**MATERIAL FOR THIS TASK:**

-- Start --

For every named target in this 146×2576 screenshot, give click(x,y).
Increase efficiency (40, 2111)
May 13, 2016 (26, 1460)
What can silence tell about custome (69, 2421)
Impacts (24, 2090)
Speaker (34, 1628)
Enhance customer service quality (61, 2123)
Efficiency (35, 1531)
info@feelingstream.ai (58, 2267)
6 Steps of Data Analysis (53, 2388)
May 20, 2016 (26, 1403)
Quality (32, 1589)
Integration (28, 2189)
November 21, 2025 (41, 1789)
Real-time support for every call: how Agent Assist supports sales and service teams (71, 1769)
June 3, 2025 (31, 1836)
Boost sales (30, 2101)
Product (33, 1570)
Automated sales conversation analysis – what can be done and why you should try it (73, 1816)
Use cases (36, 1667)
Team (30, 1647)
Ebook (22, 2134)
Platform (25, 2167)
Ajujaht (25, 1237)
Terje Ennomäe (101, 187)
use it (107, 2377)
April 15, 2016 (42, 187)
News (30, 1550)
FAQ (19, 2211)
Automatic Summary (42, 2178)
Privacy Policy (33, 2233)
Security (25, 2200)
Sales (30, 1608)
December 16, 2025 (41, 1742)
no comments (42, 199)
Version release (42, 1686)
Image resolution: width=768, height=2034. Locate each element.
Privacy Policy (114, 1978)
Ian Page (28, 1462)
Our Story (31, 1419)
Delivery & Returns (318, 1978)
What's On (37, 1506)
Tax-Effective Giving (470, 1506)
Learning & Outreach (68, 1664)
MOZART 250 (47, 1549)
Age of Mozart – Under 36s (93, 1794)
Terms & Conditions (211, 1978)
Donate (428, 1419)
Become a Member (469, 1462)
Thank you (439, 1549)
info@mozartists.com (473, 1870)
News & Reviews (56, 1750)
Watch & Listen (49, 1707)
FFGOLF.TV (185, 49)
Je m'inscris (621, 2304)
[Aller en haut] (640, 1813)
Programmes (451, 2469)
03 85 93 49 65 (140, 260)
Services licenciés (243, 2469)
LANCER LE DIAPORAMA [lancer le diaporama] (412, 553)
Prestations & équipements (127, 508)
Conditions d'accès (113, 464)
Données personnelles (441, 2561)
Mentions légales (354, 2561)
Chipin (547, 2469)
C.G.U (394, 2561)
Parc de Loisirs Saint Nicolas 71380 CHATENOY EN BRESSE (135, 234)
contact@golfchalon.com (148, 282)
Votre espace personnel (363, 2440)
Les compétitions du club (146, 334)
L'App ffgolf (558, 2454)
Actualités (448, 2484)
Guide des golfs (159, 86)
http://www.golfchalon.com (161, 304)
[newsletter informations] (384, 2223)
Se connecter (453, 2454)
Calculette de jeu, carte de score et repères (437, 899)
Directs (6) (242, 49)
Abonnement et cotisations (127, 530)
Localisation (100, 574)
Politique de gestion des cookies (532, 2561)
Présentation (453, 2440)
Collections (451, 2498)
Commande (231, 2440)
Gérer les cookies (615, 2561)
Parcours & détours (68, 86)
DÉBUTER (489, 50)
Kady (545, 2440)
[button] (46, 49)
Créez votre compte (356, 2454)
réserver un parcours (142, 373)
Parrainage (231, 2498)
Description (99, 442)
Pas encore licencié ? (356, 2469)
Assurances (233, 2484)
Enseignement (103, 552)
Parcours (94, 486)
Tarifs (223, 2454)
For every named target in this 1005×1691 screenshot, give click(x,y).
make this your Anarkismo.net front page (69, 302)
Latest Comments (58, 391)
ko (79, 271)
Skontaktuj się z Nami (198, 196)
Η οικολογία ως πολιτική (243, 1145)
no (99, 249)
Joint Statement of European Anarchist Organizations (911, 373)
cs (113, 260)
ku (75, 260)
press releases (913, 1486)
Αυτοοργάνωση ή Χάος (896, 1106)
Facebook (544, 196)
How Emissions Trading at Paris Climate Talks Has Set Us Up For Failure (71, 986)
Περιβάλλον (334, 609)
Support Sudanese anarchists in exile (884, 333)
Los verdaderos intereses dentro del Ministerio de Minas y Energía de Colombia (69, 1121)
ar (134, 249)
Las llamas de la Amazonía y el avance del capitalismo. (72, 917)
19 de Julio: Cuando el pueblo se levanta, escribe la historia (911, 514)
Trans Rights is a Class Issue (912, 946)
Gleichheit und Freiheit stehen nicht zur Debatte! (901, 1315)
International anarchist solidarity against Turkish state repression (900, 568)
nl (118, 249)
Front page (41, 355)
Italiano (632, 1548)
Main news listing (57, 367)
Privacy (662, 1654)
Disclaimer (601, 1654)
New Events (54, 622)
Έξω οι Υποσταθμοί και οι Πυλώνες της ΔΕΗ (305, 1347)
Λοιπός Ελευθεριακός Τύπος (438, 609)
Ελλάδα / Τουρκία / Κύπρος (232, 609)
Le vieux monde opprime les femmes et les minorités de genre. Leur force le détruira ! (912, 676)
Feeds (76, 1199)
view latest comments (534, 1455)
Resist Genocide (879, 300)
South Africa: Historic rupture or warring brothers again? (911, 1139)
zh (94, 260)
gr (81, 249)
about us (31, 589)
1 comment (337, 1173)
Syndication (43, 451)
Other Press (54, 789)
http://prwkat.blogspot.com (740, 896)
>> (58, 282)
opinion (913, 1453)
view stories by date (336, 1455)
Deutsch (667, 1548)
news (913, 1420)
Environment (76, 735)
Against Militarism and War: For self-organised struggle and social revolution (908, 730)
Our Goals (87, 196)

-- End --

**PROBLEM:** Convert every line of the listing above into a JSON list of strings, one string per line, and leave out any blank lines.

**RESULT OF THE TASK:**
[
  "For every named target in this 146×2576 screenshot, give click(x,y).",
  "Increase efficiency (40, 2111)",
  "May 13, 2016 (26, 1460)",
  "What can silence tell about custome (69, 2421)",
  "Impacts (24, 2090)",
  "Speaker (34, 1628)",
  "Enhance customer service quality (61, 2123)",
  "Efficiency (35, 1531)",
  "info@feelingstream.ai (58, 2267)",
  "6 Steps of Data Analysis (53, 2388)",
  "May 20, 2016 (26, 1403)",
  "Quality (32, 1589)",
  "Integration (28, 2189)",
  "November 21, 2025 (41, 1789)",
  "Real-time support for every call: how Agent Assist supports sales and service teams (71, 1769)",
  "June 3, 2025 (31, 1836)",
  "Boost sales (30, 2101)",
  "Product (33, 1570)",
  "Automated sales conversation analysis – what can be done and why you should try it (73, 1816)",
  "Use cases (36, 1667)",
  "Team (30, 1647)",
  "Ebook (22, 2134)",
  "Platform (25, 2167)",
  "Ajujaht (25, 1237)",
  "Terje Ennomäe (101, 187)",
  "use it (107, 2377)",
  "April 15, 2016 (42, 187)",
  "News (30, 1550)",
  "FAQ (19, 2211)",
  "Automatic Summary (42, 2178)",
  "Privacy Policy (33, 2233)",
  "Security (25, 2200)",
  "Sales (30, 1608)",
  "December 16, 2025 (41, 1742)",
  "no comments (42, 199)",
  "Version release (42, 1686)",
  "Image resolution: width=768, height=2034. Locate each element.",
  "Privacy Policy (114, 1978)",
  "Ian Page (28, 1462)",
  "Our Story (31, 1419)",
  "Delivery & Returns (318, 1978)",
  "What's On (37, 1506)",
  "Tax-Effective Giving (470, 1506)",
  "Learning & Outreach (68, 1664)",
  "MOZART 250 (47, 1549)",
  "Age of Mozart – Under 36s (93, 1794)",
  "Terms & Conditions (211, 1978)",
  "Donate (428, 1419)",
  "Become a Member (469, 1462)",
  "Thank you (439, 1549)",
  "info@mozartists.com (473, 1870)",
  "News & Reviews (56, 1750)",
  "Watch & Listen (49, 1707)",
  "FFGOLF.TV (185, 49)",
  "Je m'inscris (621, 2304)",
  "[Aller en haut] (640, 1813)",
  "Programmes (451, 2469)",
  "03 85 93 49 65 (140, 260)",
  "Services licenciés (243, 2469)",
  "LANCER LE DIAPORAMA [lancer le diaporama] (412, 553)",
  "Prestations & équipements (127, 508)",
  "Conditions d'accès (113, 464)",
  "Données personnelles (441, 2561)",
  "Mentions légales (354, 2561)",
  "Chipin (547, 2469)",
  "C.G.U (394, 2561)",
  "Parc de Loisirs Saint Nicolas 71380 CHATENOY EN BRESSE (135, 234)",
  "contact@golfchalon.com (148, 282)",
  "Votre espace personnel (363, 2440)",
  "Les compétitions du club (146, 334)",
  "L'App ffgolf (558, 2454)",
  "Actualités (448, 2484)",
  "Guide des golfs (159, 86)",
  "http://www.golfchalon.com (161, 304)",
  "[newsletter informations] (384, 2223)",
  "Se connecter (453, 2454)",
  "Calculette de jeu, carte de score et repères (437, 899)",
  "Directs (6) (242, 49)",
  "Abonnement et cotisations (127, 530)",
  "Localisation (100, 574)",
  "Politique de gestion des cookies (532, 2561)",
  "Présentation (453, 2440)",
  "Collections (451, 2498)",
  "Commande (231, 2440)",
  "Gérer les cookies (615, 2561)",
  "Parcours & détours (68, 86)",
  "DÉBUTER (489, 50)",
  "Kady (545, 2440)",
  "[button] (46, 49)",
  "Créez votre compte (356, 2454)",
  "réserver un parcours (142, 373)",
  "Parrainage (231, 2498)",
  "Description (99, 442)",
  "Pas encore licencié ? (356, 2469)",
  "Assurances (233, 2484)",
  "Enseignement (103, 552)",
  "Parcours (94, 486)",
  "Tarifs (223, 2454)",
  "For every named target in this 1005×1691 screenshot, give click(x,y).",
  "make this your Anarkismo.net front page (69, 302)",
  "Latest Comments (58, 391)",
  "ko (79, 271)",
  "Skontaktuj się z Nami (198, 196)",
  "Η οικολογία ως πολιτική (243, 1145)",
  "no (99, 249)",
  "Joint Statement of European Anarchist Organizations (911, 373)",
  "cs (113, 260)",
  "ku (75, 260)",
  "press releases (913, 1486)",
  "Αυτοοργάνωση ή Χάος (896, 1106)",
  "Facebook (544, 196)",
  "How Emissions Trading at Paris Climate Talks Has Set Us Up For Failure (71, 986)",
  "Περιβάλλον (334, 609)",
  "Support Sudanese anarchists in exile (884, 333)",
  "Los verdaderos intereses dentro del Ministerio de Minas y Energía de Colombia (69, 1121)",
  "ar (134, 249)",
  "Las llamas de la Amazonía y el avance del capitalismo. (72, 917)",
  "19 de Julio: Cuando el pueblo se levanta, escribe la historia (911, 514)",
  "Trans Rights is a Class Issue (912, 946)",
  "Gleichheit und Freiheit stehen nicht zur Debatte! (901, 1315)",
  "International anarchist solidarity against Turkish state repression (900, 568)",
  "nl (118, 249)",
  "Front page (41, 355)",
  "Italiano (632, 1548)",
  "Main news listing (57, 367)",
  "Privacy (662, 1654)",
  "Disclaimer (601, 1654)",
  "New Events (54, 622)",
  "Έξω οι Υποσταθμοί και οι Πυλώνες της ΔΕΗ (305, 1347)",
  "Λοιπός Ελευθεριακός Τύπος (438, 609)",
  "Ελλάδα / Τουρκία / Κύπρος (232, 609)",
  "Le vieux monde opprime les femmes et les minorités de genre. Leur force le détruira ! (912, 676)",
  "Feeds (76, 1199)",
  "view latest comments (534, 1455)",
  "Resist Genocide (879, 300)",
  "South Africa: Historic rupture or warring brothers again? (911, 1139)",
  "zh (94, 260)",
  "gr (81, 249)",
  "about us (31, 589)",
  "1 comment (337, 1173)",
  "Syndication (43, 451)",
  "Other Press (54, 789)",
  "http://prwkat.blogspot.com (740, 896)",
  ">> (58, 282)",
  "opinion (913, 1453)",
  "view stories by date (336, 1455)",
  "Deutsch (667, 1548)",
  "news (913, 1420)",
  "Environment (76, 735)",
  "Against Militarism and War: For self-organised struggle and social revolution (908, 730)",
  "Our Goals (87, 196)"
]